Retype every line of the data below with no changes at all, keeping the lines in the same order.
#### Data excerpts ####
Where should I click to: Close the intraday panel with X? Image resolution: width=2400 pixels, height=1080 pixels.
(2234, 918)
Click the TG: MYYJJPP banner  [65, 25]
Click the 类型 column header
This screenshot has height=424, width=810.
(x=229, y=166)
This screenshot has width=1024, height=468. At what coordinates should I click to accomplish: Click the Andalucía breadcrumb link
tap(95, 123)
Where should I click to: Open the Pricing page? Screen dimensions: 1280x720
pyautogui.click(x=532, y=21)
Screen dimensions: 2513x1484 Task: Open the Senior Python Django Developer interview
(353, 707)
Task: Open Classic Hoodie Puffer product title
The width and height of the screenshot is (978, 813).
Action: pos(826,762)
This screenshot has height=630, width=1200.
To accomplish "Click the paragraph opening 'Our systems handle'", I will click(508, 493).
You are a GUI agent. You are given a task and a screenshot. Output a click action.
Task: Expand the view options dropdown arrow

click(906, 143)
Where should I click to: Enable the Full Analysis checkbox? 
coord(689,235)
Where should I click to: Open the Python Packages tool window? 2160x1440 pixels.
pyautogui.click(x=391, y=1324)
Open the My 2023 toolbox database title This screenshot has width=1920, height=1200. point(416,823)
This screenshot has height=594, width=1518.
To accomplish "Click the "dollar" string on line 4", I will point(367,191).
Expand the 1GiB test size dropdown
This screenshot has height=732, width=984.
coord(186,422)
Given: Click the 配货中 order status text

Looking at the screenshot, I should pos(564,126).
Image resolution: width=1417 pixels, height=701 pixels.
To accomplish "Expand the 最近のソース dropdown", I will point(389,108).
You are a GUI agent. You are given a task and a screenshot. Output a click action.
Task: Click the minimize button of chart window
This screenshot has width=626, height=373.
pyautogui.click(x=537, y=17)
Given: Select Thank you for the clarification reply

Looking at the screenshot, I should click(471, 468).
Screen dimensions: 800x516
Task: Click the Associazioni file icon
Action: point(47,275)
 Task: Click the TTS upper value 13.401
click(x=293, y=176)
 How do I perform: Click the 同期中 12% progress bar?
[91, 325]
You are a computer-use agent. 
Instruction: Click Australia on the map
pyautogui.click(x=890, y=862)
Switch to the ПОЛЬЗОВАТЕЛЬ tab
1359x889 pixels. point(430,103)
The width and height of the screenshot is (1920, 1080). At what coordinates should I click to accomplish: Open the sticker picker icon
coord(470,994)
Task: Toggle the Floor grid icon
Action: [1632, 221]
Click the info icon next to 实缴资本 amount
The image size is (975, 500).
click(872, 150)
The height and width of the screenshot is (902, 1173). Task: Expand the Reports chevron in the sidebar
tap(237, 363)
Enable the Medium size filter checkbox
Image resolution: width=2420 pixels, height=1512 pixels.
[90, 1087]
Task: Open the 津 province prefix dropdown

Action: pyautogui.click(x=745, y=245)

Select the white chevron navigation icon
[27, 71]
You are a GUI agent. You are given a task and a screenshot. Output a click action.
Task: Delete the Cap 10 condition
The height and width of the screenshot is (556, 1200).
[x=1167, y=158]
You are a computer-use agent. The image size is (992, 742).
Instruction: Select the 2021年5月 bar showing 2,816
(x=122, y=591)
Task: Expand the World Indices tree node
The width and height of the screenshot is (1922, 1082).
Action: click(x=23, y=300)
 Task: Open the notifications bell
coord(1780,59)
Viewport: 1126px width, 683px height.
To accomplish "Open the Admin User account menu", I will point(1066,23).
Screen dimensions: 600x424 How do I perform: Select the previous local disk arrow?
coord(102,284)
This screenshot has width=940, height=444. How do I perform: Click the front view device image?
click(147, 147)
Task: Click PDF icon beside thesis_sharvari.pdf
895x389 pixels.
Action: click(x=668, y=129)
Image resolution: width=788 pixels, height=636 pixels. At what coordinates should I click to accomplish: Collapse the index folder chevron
####
* Result *
Where should I click to: Close the intraday panel with X? Image resolution: width=2400 pixels, height=1080 pixels.
(2234, 918)
Click the TG: MYYJJPP banner  [65, 25]
Click the 类型 column header
This screenshot has height=424, width=810.
(x=229, y=166)
This screenshot has width=1024, height=468. At what coordinates should I click to accomplish: Click the Andalucía breadcrumb link
tap(95, 123)
Where should I click to: Open the Pricing page? Screen dimensions: 1280x720
pyautogui.click(x=532, y=21)
Screen dimensions: 2513x1484 Task: Open the Senior Python Django Developer interview
(353, 707)
Task: Open Classic Hoodie Puffer product title
The width and height of the screenshot is (978, 813).
Action: pos(826,762)
This screenshot has height=630, width=1200.
To accomplish "Click the paragraph opening 'Our systems handle'", I will click(508, 493).
You are a GUI agent. You are given a task and a screenshot. Output a click action.
Task: Expand the view options dropdown arrow

click(906, 143)
Where should I click to: Enable the Full Analysis checkbox? 
coord(689,235)
Where should I click to: Open the Python Packages tool window? 2160x1440 pixels.
pyautogui.click(x=391, y=1324)
Open the My 2023 toolbox database title This screenshot has width=1920, height=1200. point(416,823)
This screenshot has height=594, width=1518.
To accomplish "Click the "dollar" string on line 4", I will point(367,191).
Expand the 1GiB test size dropdown
This screenshot has height=732, width=984.
coord(186,422)
Given: Click the 配货中 order status text

Looking at the screenshot, I should pos(564,126).
Image resolution: width=1417 pixels, height=701 pixels.
To accomplish "Expand the 最近のソース dropdown", I will point(389,108).
You are a GUI agent. You are given a task and a screenshot. Output a click action.
Task: Click the minimize button of chart window
This screenshot has width=626, height=373.
pyautogui.click(x=537, y=17)
Given: Select Thank you for the clarification reply

Looking at the screenshot, I should click(471, 468).
Screen dimensions: 800x516
Task: Click the Associazioni file icon
Action: point(47,275)
 Task: Click the TTS upper value 13.401
click(x=293, y=176)
 How do I perform: Click the 同期中 12% progress bar?
[91, 325]
You are a computer-use agent. 
Instruction: Click Australia on the map
pyautogui.click(x=890, y=862)
Switch to the ПОЛЬЗОВАТЕЛЬ tab
1359x889 pixels. point(430,103)
The width and height of the screenshot is (1920, 1080). At what coordinates should I click to accomplish: Open the sticker picker icon
coord(470,994)
Task: Toggle the Floor grid icon
Action: [1632, 221]
Click the info icon next to 实缴资本 amount
The image size is (975, 500).
click(872, 150)
The height and width of the screenshot is (902, 1173). Task: Expand the Reports chevron in the sidebar
tap(237, 363)
Enable the Medium size filter checkbox
Image resolution: width=2420 pixels, height=1512 pixels.
[90, 1087]
Task: Open the 津 province prefix dropdown

Action: pyautogui.click(x=745, y=245)

Select the white chevron navigation icon
[27, 71]
You are a GUI agent. You are given a task and a screenshot. Output a click action.
Task: Delete the Cap 10 condition
The height and width of the screenshot is (556, 1200).
[x=1167, y=158]
You are a computer-use agent. The image size is (992, 742).
Instruction: Select the 2021年5月 bar showing 2,816
(x=122, y=591)
Task: Expand the World Indices tree node
The width and height of the screenshot is (1922, 1082).
Action: click(x=23, y=300)
 Task: Open the notifications bell
coord(1780,59)
Viewport: 1126px width, 683px height.
To accomplish "Open the Admin User account menu", I will point(1066,23).
Screen dimensions: 600x424 How do I perform: Select the previous local disk arrow?
coord(102,284)
This screenshot has width=940, height=444. How do I perform: Click the front view device image?
click(147, 147)
Task: Click PDF icon beside thesis_sharvari.pdf
895x389 pixels.
Action: click(x=668, y=129)
Image resolution: width=788 pixels, height=636 pixels. At what coordinates should I click to accomplish: Collapse the index folder chevron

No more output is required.